Herkesin hayat hikâyesi önemli veya önemsiz bir tarihin gerçek görüntüsüdür. Hikâyenin temel kişisi ve olayların kapsadığı gerçeklerin önemi bu özel yaşam tarihinin önemi ile doğru orantılıdır. Gerçek hayat hikâyeleri içinde herkesin ulaşabileceği ve istifade edebilecekleri bilgiler ve yaşam kıstasları ile dersler vardır ve bunların kayda geçirilmesi kaybolup gitmesini önler. Bu amaçla ailemin atalarından kalan şecereleri ve aileme ait diğer bilgileri toplayarak bu eseri oluşturdum. Böylece elimizde bulunan ve toplayabildiğim bilgiler ve belgelerle atalarımın yaşamları ve başlarından geçen olaylar bu kitabın temelini oluşturmuştur.

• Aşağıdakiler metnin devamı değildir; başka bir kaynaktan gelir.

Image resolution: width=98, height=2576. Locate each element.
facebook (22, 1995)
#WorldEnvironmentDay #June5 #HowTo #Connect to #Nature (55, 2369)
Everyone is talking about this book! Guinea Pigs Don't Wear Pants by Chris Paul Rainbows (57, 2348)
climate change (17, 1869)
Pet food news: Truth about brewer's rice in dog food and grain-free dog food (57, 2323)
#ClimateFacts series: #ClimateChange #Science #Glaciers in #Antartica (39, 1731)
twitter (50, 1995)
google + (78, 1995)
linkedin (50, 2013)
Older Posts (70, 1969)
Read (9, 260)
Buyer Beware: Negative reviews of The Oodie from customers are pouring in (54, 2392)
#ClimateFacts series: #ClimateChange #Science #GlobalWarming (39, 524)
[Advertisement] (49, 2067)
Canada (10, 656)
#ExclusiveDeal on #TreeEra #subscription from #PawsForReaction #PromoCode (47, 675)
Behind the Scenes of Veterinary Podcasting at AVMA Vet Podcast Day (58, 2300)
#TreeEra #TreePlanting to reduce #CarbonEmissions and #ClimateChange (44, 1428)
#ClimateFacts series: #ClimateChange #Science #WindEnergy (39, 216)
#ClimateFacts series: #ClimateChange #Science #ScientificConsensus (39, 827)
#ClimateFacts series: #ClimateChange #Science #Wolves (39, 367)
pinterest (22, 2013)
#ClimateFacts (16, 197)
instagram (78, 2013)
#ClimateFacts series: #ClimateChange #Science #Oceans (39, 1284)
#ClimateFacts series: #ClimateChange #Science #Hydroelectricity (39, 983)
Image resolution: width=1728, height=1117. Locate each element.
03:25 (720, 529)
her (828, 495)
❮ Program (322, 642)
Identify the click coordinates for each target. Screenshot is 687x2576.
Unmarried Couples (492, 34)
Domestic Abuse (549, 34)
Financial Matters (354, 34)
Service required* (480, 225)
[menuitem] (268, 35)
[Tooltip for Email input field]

Atalarımız dışında onlardan bugüne gelen ailemizin yaşam süreçleri anlatılırken yaşanılan dönemlerin ortamı ve yöre tarihlerine de yer verilmiş aile fertlerimiz ve yakınlarımızın yaşamları sırasında karşı karşıya kaldıkları olaylar ile yakın ve uzak bağıntıları sergilenmiştir. Ayrıca atalarımızın çeşitli kuşaklarının yaşam süreleri içinde yaşadıkları ülke ve bölgelerin özellikleri yanında bu devirlerde hüküm süren padişah ve ileri gelen devlet görevlileri ile münasebetleri ve karşılaştıkları güçlükler yer yer ayrıntılara girilerek sergilenmiştir. Zira tarihin iyi değerlendirilebilmesi için sebep-sonuç ilişkilerinin yeterince anlaşılabilmesi gerekir. Bunun dışında eserin sadece bir yaşam öyküsü değil ayrıca kuşakların yaşadığı dönemler ve bölgesel tarihçeleri de kısaca işlenmiş ve eserin okuyucu için ek bir kültür hizmeti oluşturmasına çalışılmıştır. Böylece toplumumuzun tarih bilinci ve kültürüne ufak da olsa bir katkı amaçlanmıştır.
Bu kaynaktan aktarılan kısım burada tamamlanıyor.